WE WON’T ACCEPT SECURITY DEAL WITH AUSTRALIA: MMF
Pressure group, the Malaita Ma’asina Forum (MMF) has said it will not accept Australia’s security deal with Solomon Islands.
Australia has negotiated a security deal with Solomon Islands during the recent Australia Solomon Islands Business Forum in Brisbane.
Speaking to members of the local media, MMF President Charles Dausabea described the deal as insulting and undermining the sovereignty of Solomon Islands.
He says RSIPF policing standards were very high prior to the tension period compared to today, questioning the current RSIPF capability development.
Mr. Dausabea calls on Australia’s Minister for International Development and the Pacific, Concetta Fierravanti-Wells to withdraw her statement which said the end of RAMSI should be seen as a vote of confidence in the Solomon Islands.
Meanwhile, Police Commissioner Frank Prendergast said there will be no permanent presence of the Australian Federal Police in the Solomon Islands as was reported.
Mr. Prendergast told a police media conference this week what the security deal anticipates is a capacity development mission to support policing in the country.
“If the discussions result in a capacity development mission in the Solomon Islands, there will be AFP officers here, there’ll be New Zealand police officers here for the purposes of those arrangements and however long those arrangements are in place, they can’t be construed as a permanent presence, so most of those missions are designed either for a two-year or four-year cycle and you’ll have a program of work set out over four years and a conclusion of the four years there’s discussions whether the mission needs to continue, whether there’s funding available for it to continue and you know, if it does, what sort of shape it will take.”
The Police Commissioner adds, such a mission is a fairly normal police support that one can see in Papua New Guinea or East Timor.

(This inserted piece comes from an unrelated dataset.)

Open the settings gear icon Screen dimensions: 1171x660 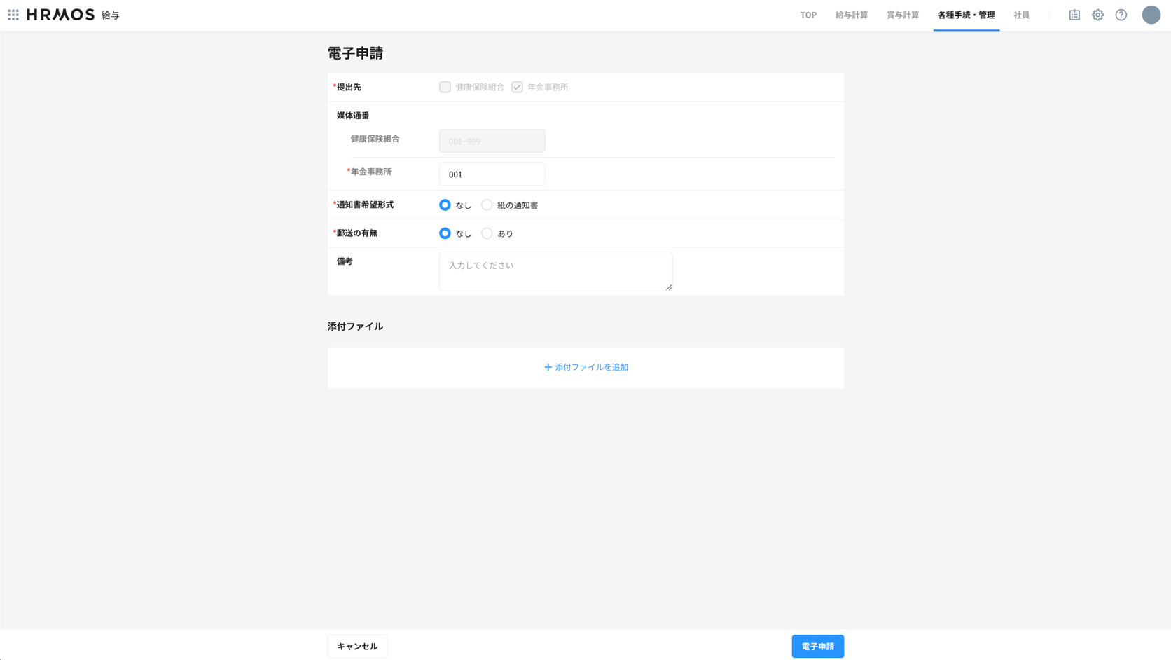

“So certainly, if the capacity development mission goes ahead, there’ll be advisors here and am sincerely hope there are, dealing with a range of issues but they won’t be here in the same way or in the same capacity as RAMSI’s been here and certainly it’s not a permanent presence so you won’t see the AFP setting up shop in the Solomons, what you’ll see is a development mission and as I’ve said if you want to see what that looks like, look at PNG, look at East Timor. It’s a fairly normal police support.”